**Task directions**
Pull out each line of the listing below that contains the string "section". Case counts.

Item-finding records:
━━━━━━━━━━
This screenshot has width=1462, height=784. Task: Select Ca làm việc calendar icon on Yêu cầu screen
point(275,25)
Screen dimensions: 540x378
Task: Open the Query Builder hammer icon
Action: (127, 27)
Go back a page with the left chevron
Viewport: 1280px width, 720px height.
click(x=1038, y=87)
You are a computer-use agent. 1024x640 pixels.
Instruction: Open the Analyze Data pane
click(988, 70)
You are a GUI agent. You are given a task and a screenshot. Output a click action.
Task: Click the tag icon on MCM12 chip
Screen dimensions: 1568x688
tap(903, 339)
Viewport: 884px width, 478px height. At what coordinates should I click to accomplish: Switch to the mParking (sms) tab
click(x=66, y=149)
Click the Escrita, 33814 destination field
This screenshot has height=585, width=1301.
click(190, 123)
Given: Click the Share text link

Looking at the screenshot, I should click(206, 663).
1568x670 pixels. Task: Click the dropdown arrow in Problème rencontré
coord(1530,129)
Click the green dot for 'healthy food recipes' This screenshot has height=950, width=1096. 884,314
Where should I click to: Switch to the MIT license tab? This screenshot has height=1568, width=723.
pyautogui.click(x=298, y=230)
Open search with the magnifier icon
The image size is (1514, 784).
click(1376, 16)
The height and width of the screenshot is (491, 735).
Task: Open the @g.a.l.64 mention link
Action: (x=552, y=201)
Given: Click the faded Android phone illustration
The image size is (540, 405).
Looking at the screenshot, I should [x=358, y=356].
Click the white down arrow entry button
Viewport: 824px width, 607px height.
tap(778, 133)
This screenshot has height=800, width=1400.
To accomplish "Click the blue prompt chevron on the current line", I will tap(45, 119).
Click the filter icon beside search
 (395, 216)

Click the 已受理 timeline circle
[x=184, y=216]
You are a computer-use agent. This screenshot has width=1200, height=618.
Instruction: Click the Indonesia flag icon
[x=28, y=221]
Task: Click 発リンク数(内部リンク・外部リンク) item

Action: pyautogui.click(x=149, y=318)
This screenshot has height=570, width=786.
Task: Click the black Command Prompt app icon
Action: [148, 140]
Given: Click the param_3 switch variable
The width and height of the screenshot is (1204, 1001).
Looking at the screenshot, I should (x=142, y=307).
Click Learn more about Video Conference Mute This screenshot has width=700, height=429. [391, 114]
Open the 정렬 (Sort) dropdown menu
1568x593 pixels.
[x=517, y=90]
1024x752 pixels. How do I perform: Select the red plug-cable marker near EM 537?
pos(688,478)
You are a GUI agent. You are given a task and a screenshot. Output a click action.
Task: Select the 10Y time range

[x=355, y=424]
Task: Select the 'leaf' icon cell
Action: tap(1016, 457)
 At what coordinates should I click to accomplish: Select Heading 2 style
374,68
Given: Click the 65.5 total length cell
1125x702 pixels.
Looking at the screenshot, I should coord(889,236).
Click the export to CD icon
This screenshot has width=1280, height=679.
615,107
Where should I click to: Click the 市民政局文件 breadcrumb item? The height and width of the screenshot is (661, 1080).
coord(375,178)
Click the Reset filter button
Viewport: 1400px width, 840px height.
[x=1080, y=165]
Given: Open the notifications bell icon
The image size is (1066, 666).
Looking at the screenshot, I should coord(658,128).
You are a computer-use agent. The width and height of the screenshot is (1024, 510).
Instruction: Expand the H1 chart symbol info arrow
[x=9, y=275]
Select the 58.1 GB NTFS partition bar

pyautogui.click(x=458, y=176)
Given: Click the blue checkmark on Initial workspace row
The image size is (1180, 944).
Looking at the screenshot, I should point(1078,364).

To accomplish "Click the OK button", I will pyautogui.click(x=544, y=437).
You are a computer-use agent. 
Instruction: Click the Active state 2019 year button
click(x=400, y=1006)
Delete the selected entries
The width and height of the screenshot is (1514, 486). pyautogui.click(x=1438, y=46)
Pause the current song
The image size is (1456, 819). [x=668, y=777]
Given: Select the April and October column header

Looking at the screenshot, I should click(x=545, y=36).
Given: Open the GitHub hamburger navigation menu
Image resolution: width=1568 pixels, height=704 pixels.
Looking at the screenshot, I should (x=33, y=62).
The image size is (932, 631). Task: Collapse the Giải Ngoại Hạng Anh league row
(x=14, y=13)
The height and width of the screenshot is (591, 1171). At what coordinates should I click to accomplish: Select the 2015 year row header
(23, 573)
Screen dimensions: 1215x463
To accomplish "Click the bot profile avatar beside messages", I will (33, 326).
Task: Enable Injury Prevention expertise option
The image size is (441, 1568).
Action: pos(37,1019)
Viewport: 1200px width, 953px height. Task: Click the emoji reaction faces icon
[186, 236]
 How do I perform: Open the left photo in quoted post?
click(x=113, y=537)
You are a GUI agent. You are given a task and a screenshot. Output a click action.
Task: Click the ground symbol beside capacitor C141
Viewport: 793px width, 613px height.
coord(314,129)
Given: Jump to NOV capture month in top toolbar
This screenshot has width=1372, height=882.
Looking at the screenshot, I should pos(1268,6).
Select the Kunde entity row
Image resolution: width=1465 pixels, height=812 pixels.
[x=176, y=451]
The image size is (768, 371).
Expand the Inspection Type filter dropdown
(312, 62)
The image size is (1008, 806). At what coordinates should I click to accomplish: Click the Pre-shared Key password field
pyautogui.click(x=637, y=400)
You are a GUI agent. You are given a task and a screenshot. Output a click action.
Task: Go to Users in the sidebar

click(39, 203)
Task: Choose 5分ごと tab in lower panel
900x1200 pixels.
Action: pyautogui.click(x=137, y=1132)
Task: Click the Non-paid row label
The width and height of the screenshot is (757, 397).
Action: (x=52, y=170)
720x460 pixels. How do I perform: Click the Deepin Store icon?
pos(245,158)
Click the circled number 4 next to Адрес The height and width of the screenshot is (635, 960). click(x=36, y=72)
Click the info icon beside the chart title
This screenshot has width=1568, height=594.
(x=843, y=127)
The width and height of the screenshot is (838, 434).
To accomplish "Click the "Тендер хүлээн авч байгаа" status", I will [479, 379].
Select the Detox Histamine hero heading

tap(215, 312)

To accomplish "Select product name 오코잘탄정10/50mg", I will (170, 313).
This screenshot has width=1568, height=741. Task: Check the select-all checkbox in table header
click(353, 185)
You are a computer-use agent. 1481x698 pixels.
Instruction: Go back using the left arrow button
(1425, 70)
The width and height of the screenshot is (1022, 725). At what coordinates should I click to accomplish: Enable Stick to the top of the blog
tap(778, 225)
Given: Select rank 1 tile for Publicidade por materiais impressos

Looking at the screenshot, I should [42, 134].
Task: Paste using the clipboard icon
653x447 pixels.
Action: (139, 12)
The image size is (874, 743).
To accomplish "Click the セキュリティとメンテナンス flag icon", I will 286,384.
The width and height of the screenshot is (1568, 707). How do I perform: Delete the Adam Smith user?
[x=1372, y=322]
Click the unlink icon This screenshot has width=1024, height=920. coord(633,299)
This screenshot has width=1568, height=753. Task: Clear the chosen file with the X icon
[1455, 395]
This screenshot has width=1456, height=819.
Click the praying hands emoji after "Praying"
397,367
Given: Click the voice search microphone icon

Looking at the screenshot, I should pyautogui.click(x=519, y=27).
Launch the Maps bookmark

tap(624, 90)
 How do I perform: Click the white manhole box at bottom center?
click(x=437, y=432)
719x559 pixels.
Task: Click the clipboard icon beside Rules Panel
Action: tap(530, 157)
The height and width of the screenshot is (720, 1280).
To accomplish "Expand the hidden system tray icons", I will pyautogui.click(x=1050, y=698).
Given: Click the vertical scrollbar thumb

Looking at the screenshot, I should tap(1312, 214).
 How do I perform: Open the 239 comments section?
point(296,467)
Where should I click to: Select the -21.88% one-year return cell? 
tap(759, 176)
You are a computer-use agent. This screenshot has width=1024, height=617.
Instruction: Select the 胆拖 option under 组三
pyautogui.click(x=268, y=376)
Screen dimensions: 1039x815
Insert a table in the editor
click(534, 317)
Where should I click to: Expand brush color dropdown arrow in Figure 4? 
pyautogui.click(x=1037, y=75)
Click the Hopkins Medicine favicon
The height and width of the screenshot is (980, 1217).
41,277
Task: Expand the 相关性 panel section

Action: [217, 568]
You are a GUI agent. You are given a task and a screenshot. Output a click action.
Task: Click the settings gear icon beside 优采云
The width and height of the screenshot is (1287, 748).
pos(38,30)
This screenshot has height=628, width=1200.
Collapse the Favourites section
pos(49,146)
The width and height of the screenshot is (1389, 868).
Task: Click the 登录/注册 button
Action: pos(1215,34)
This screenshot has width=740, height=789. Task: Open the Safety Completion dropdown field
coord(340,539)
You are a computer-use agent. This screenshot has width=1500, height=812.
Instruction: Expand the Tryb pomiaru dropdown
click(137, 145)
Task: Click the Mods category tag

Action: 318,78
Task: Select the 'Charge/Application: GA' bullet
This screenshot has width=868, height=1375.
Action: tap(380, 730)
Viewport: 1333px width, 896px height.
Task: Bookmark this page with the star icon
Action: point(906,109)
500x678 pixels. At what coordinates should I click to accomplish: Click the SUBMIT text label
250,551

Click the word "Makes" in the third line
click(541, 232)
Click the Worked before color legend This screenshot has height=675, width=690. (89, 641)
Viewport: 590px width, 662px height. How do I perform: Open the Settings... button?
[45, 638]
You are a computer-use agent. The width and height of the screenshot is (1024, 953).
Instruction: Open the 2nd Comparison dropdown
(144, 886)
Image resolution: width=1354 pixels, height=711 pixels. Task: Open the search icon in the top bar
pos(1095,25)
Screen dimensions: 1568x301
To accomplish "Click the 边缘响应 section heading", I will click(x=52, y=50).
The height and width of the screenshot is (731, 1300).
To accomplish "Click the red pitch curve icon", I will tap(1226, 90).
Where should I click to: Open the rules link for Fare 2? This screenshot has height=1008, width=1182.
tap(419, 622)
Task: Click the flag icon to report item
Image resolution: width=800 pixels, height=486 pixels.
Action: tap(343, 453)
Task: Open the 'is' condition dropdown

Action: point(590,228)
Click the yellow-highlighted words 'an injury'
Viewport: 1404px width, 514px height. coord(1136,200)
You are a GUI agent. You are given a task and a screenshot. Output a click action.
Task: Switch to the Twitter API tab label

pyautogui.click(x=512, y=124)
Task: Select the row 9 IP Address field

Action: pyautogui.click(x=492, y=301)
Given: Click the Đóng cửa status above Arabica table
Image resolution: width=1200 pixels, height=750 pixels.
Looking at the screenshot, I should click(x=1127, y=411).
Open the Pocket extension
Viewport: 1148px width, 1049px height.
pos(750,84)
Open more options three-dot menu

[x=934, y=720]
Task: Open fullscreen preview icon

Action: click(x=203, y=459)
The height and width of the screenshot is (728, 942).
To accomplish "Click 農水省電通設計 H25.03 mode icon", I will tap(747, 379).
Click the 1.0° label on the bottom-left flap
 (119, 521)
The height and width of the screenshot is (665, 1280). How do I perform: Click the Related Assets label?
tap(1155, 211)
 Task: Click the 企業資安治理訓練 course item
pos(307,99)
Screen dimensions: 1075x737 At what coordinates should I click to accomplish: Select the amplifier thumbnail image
━━━━━━━━━━
**Full solution**
 How do I perform: Open the 239 comments section?
Task: Expand the 相关性 panel section
Collapse the Favourites section
To accomplish "Click the 边缘响应 section heading", I will click(x=52, y=50).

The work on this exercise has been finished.